About Tuomas Heikkilä#
Tuomas Heikkilä, PhD, MAE, is one of the most influential Finnish medievalists. He is currently employed at the University of Helsinki
as a Professor of Church History. Previously, he served as the Director of the Finnish research institute in Rome, Italy (2013 - 2017), a Visiting Research Fellow at the Swedish Collegium for Advanced Study (2010), and a Visiting Scholar at the University of Gothenburg (2009). Prof. Heikkilä was elected as member of the Academia Europaea History and Archaeology Section in 2022.

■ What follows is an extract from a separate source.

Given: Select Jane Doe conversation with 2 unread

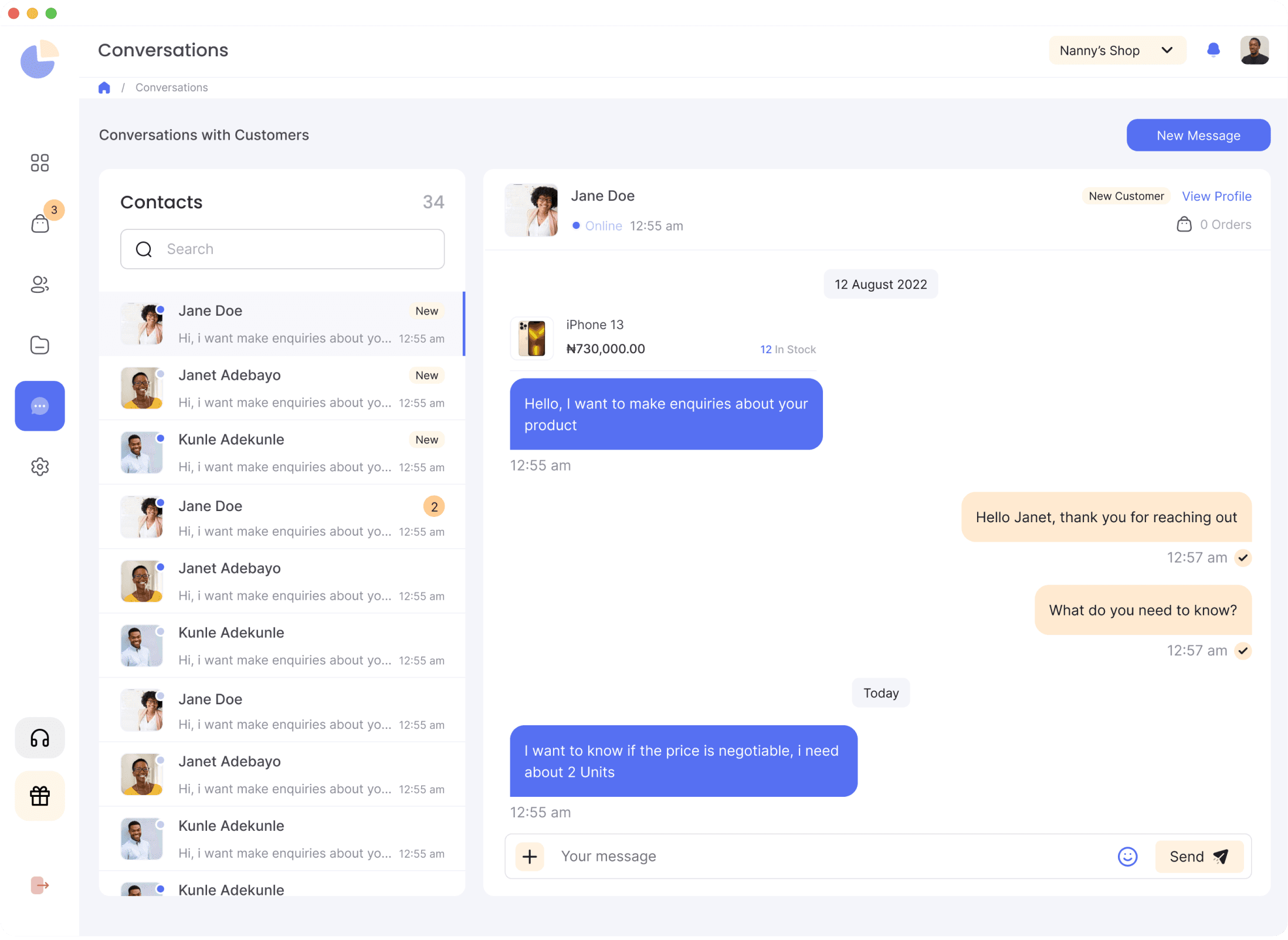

Full citation by The Finnish Society of Sciences and Letters#
The Grand Prize of the Finnish Society of Sciences and Letters – Professor E.J. Nyström’s Prize
Professor Tuomas Heikkilä, University of Helsinki
Tuomas Heikkilä (b. 1972) has served as Professor of Church History at the University of Helsinki since 2019. He defended his doctoral dissertation at the same university in 2002. From 2013 to 2017, he was Director of the Finnish Institute in Rome (Institutum Romanum Finlandiae), where he led a research project on medieval calendars and concepts of time. He has also held visiting research positions at the Swedish Collegium for Advanced Studies (2010) and the University of Gothenburg (2009). He has been a member of the Academia Europaea since 2022.
Tuomas Heikkilä is one of Finland’s most internationally recognised medievalists. His research is characterised by a multidisciplinary approach in which he has innovatively applied and further developed methods such as the digitisation of medieval sources and algorithmic stemmatology to study the historical development of hagiographic texts and monasticism. His projects focus on medieval literary culture, manuscript studies, and the dissemination of information in Northern Europe. His work has illuminated the circulation of texts, the spread of literacy in the Nordic region, and their broader social significance. Heikkilä has also played a central role in the systematic preservation and analysis of parchment fragments and other source materials in Finland for the Diplomatarium Fennicum web service, which has provided important new material for international scholarship.
Heikkilä’s research introduces perspectives that challenge established interpretations and develops creative analytical methods that have generated significant new data for the field. His academic leadership is particularly evident in the major Nordic ERC Synergy Grant consortium project “CODICUM: The Medieval Book and Networks of Northern Europe, c. 1000–1500: Texts, Crafts, Fragments”, scheduled for completion in 2031. In this project, Heikkilä’s research team, together with other Nordic groups, investigates how the literary culture of Northern Europe became integrated into broader Western European cultural networks during the Middle Ages. This type of ERC funding in the humanities underscores the high international standing of Heikkilä’s research at the University of Helsinki.
Heikkilä also leads other international projects, including “CHARM: Combining Humanities and Natural Science Research to Study Medieval Texts, Scribes, and Craftsmanship” (2024– 2028), funded by the Academy of Finland. The project combines biocodicology, radiocarbon (C14) dating, and isotopic analysis of parchment with the study of manuscript traditions.
Heikkilä supervises doctoral students in both the PhD Programme in Theology and Religious Studies and the doctoral programme in History and Cultural Heritage.
Heikkilä’s publications are characterised by a multidisciplinary methodological toolkit and the systematic use of digital humanities approaches. His research teams have produced data and publications that have substantially expanded understanding of medieval literary culture in Finland and Europe, while also providing datasets and methodological frameworks for future research.
Professor Heikkilä’s career is marked by scientific originality, success in international competition for research funding, and a strong ability to initiate and lead multidisciplinary research projects that reshape the foundations of his discipline. In addition, he is highly active in public engagement as a widely respected speaker and author. He is known for his books on the legend of Saint Henry (2005) and the outlaw Lalli (2022), as well as for numerous columns, contributions to public debate in newspapers and social media, and sustained advocacy for the humanities in contemporary society.